Assignment: A word-for-word copy of the lines from the one holding "This screenshot has height=450, width=800." through the final line of the records below is the only output asked for.

Entries taken from a collection:
•••

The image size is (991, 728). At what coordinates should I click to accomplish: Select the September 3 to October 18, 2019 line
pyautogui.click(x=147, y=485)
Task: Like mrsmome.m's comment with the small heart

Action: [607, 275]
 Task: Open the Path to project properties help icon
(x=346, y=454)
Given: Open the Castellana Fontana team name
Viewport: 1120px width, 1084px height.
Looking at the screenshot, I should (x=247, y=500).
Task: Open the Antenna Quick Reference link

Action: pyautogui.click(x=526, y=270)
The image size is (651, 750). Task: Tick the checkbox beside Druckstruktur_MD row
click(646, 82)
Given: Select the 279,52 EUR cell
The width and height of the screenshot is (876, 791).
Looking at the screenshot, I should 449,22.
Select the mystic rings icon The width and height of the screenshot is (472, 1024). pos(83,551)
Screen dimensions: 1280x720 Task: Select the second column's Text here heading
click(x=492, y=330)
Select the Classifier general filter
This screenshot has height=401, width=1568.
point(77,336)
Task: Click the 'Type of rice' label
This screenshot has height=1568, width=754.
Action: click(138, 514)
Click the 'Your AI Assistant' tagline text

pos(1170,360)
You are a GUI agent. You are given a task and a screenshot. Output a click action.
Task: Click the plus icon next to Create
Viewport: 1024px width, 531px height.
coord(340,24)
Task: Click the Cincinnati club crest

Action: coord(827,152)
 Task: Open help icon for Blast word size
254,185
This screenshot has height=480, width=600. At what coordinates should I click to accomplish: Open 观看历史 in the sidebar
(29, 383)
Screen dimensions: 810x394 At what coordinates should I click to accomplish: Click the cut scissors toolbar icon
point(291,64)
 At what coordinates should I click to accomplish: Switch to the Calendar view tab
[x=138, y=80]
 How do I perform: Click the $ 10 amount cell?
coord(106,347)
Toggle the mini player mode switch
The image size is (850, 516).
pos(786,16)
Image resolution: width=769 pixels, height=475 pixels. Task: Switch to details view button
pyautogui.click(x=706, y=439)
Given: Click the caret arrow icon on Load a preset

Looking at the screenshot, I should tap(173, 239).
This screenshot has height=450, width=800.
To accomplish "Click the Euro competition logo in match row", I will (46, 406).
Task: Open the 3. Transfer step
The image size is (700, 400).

•••

Final answer:
This screenshot has height=450, width=800.
To accomplish "Click the Euro competition logo in match row", I will (46, 406).
Task: Open the 3. Transfer step
The image size is (700, 400).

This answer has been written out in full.